6. Zoals de Hoge Raad heeft overwogen in zijn arrest van 16 november 2012 (ECLI:NL: HR:2012:BY2770) moet, gelet op de toelichting bij het Bpb, worden aangenomen dat voor het beroepsmatige karakter voldoende is dat het verlenen van rechtsbijstand een vast onderdeel vormt van een duurzame, op het vergaren van inkomsten gerichte taakuitoefening
7. De rechtbank overweegt dat het aan eiseres is om aannemelijk te maken dat het verlenen van rechtsbijstand tot een duurzame, op het vergaren van inkomsten gerichte taakuitoefening van [naam] behoort. Verwezen zij daartoe naar de uitspraak van het Gerechtshof ’s-Hertogenbosch van 30 oktober 2014 (ECLI:NL:GHSHE:2014:4486). 8. Eiseres is hierin naar het oordeel van de rechtbank niet geslaagd omdat zij tegenover de gemotiveerde betwisting ervan door verweerder geen feiten en omstandigheden aannemelijk heeft gemaakt waaruit volgt dat in het onderhavige geval de rechtsbijstand aan haar beroepsmatig is verleend. Dat van een duurzame, op het vergaren van inkomsten gerichte taakuitoefening door [naam] sprake is, is door eiseres niet aannemelijk gemaakt, bijvoorbeeld aan de hand van recente bescheiden, gegevens van cliënten, tijdsbeslag enzovoorts. Uit de stukken die [naam] wel heeft ingezonden rijst evenmin het beeld op dat sprake is van een duurzame, op het vergaren van inkomsten gerichte taakuitoefening; veeleer lijkt sprake te zijn van activiteiten die incidenteel van aard zijn. Dat er tussen eiseres en [naam] een no cure no pay-overeenkomst is gesloten, maakt dit niet anders.

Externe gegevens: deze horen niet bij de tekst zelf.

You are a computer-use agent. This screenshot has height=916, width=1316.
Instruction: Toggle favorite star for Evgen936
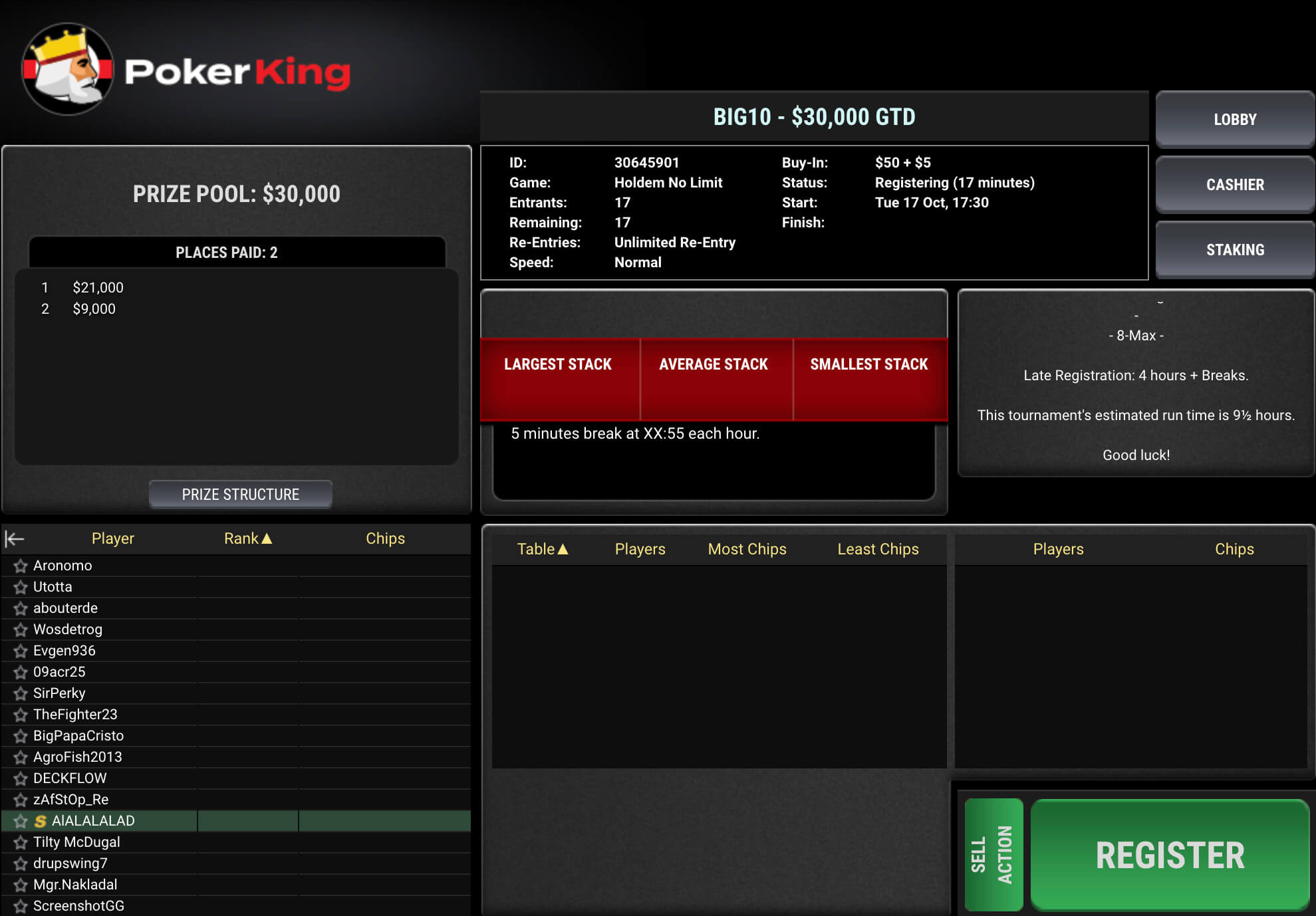click(21, 651)
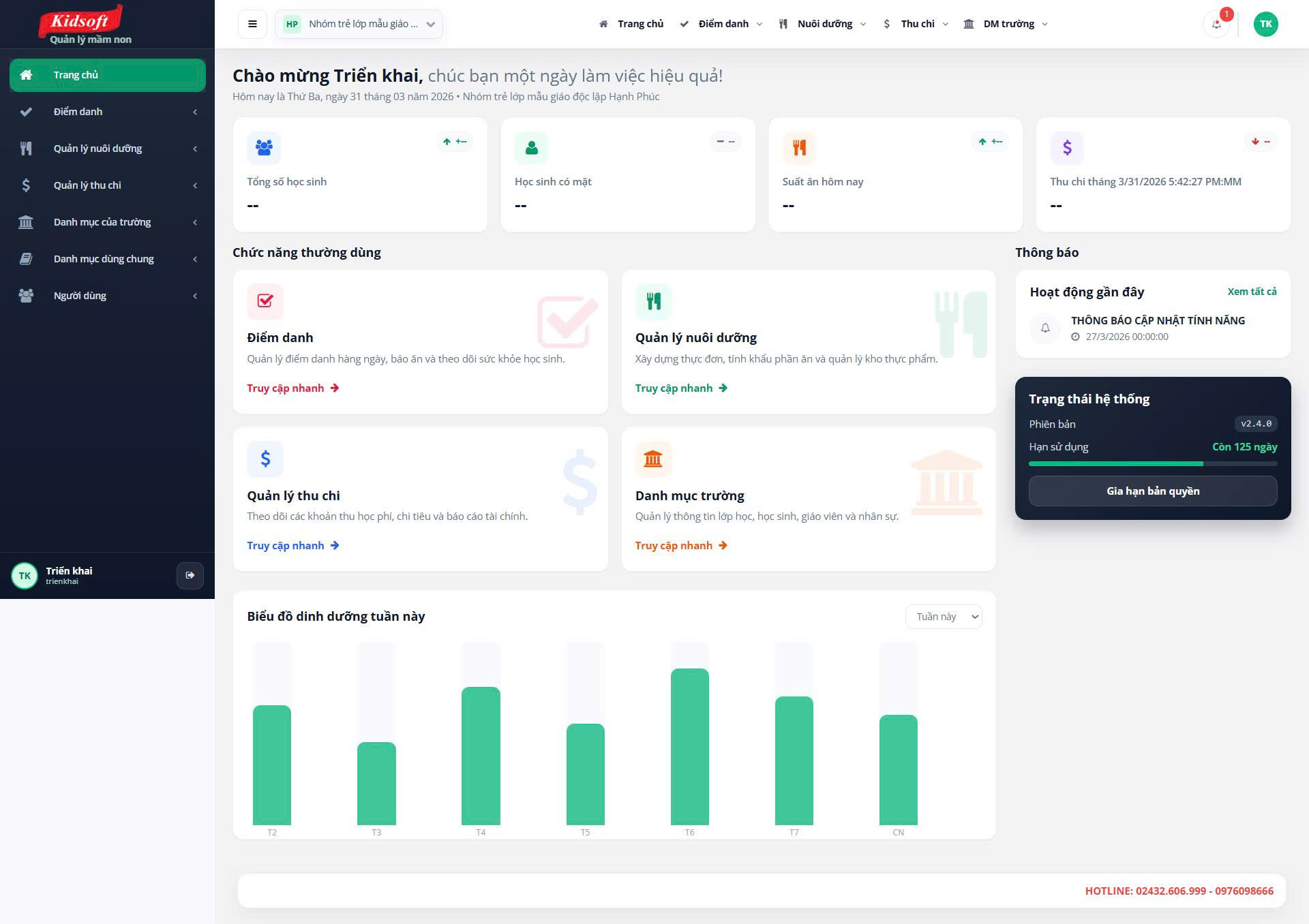Click the bell icon of THÔNG BÁO CẬP NHẬT
Image resolution: width=1309 pixels, height=924 pixels.
click(x=1045, y=328)
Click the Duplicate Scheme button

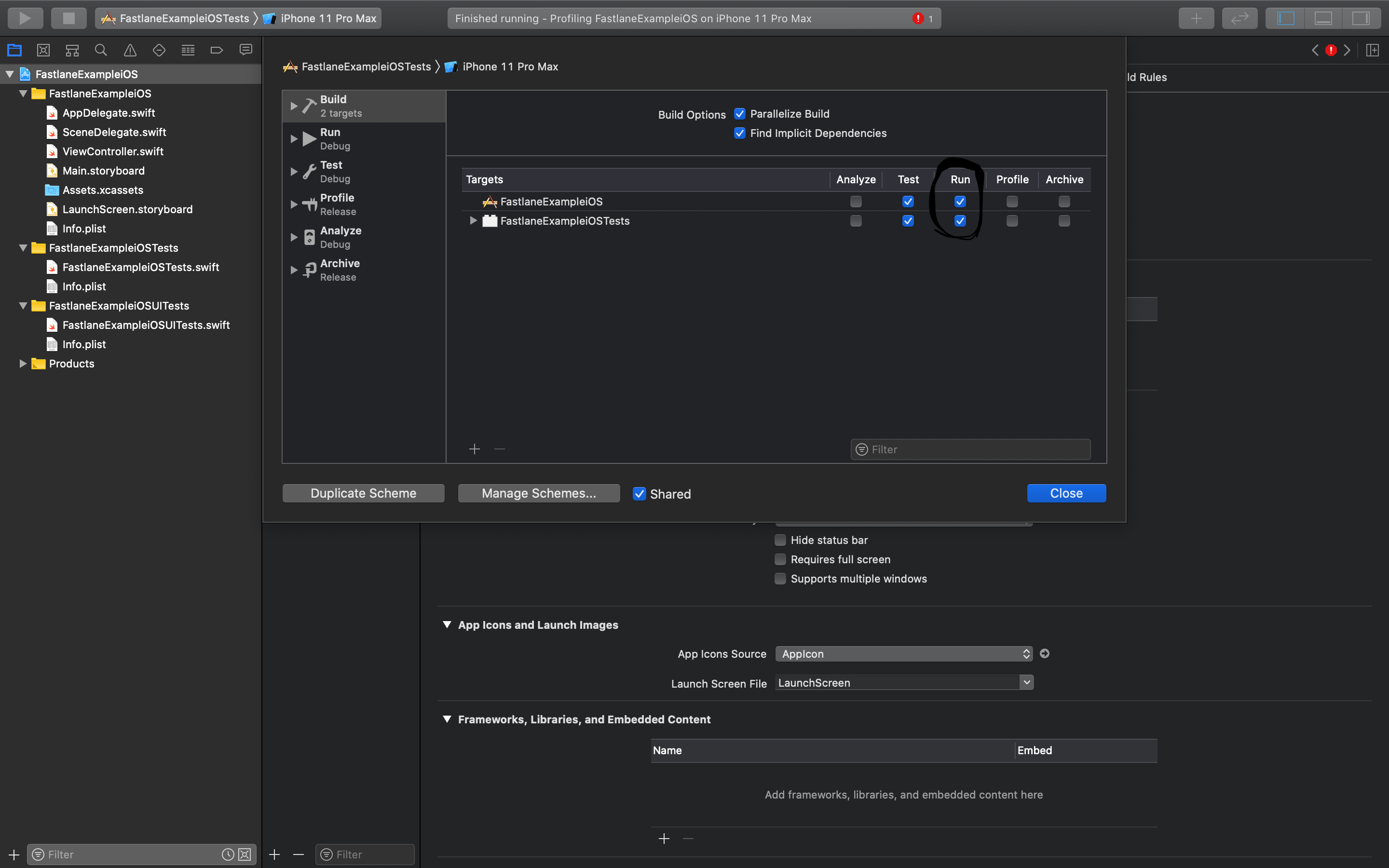click(x=363, y=493)
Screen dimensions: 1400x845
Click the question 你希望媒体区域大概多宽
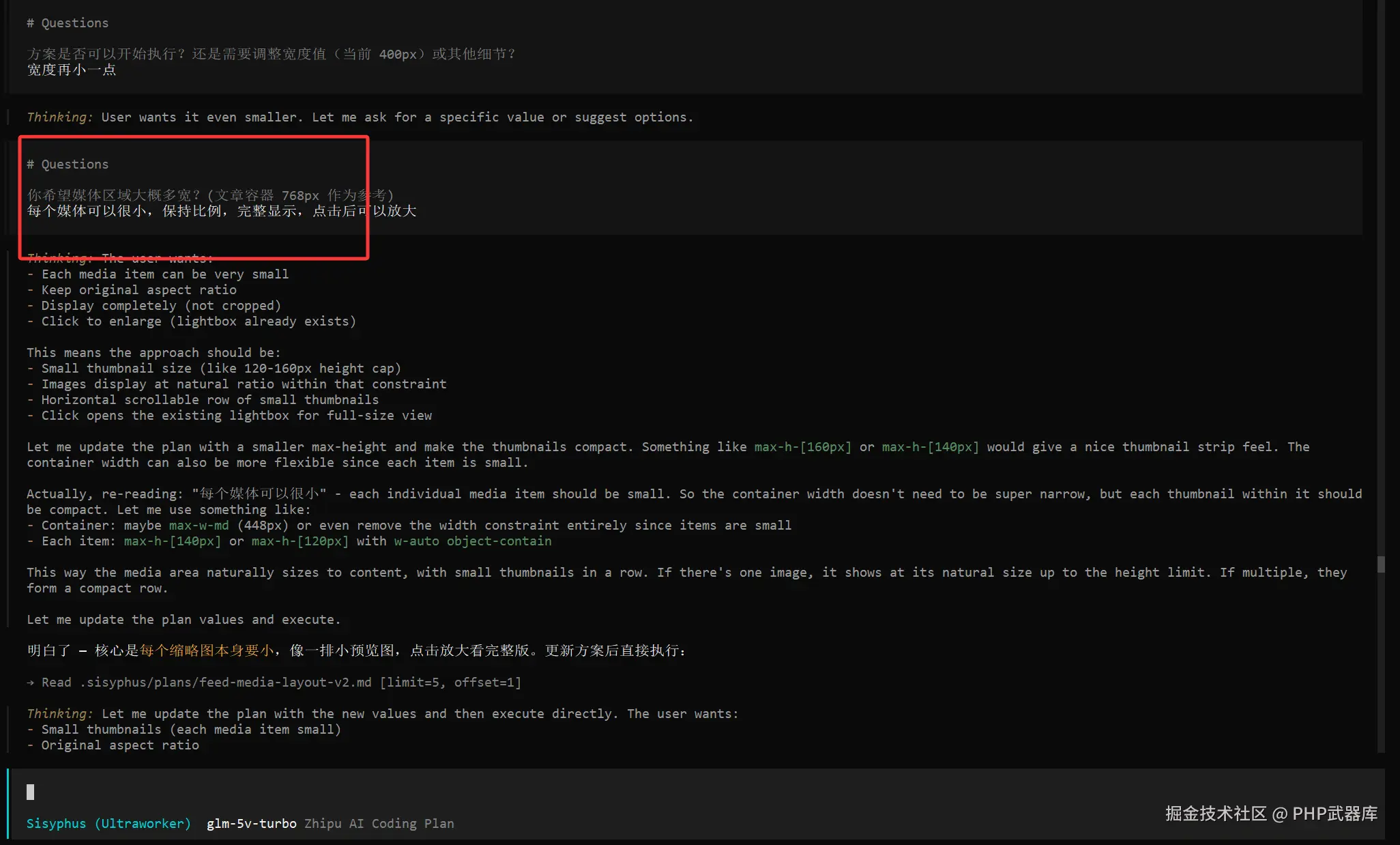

9. Verweerder heeft daarom met juistheid gesteld geen proceskostenvergoeding verschuldigd te zijn voor de door [naam] verrichte proceshandelingen. Deze beroepsgrond slaagt derhalve niet.
10. Voor zover in beroep is aangevoerd dat verweerder ten onrechte heeft gesteld dat er geen hoorzitting heeft plaatsgevonden, overweegt de rechtbank – uitgaande van de juistheid van de stelling dat er een telefonische hoorzitting heeft plaatsgevonden en onder verwijzing naar hetgeen hiervoor is overwogen met betrekking tot de proceskosten in bezwaar – dat eiseres niet heeft gemotiveerd – en evenmin is gebleken – dat zij door deze alsdan kennelijk onjuiste vermelding in het bestreden besluit in haar belangen is geschaad. Ook deze beroepsgrond slaagt daarom niet.
11. Het vorenstaande leidt tot de conclusie dat het beroep ongegrond is. Voor een proceskostenvergoeding voor in beroep gemaakte kosten bestaat geen aanleiding.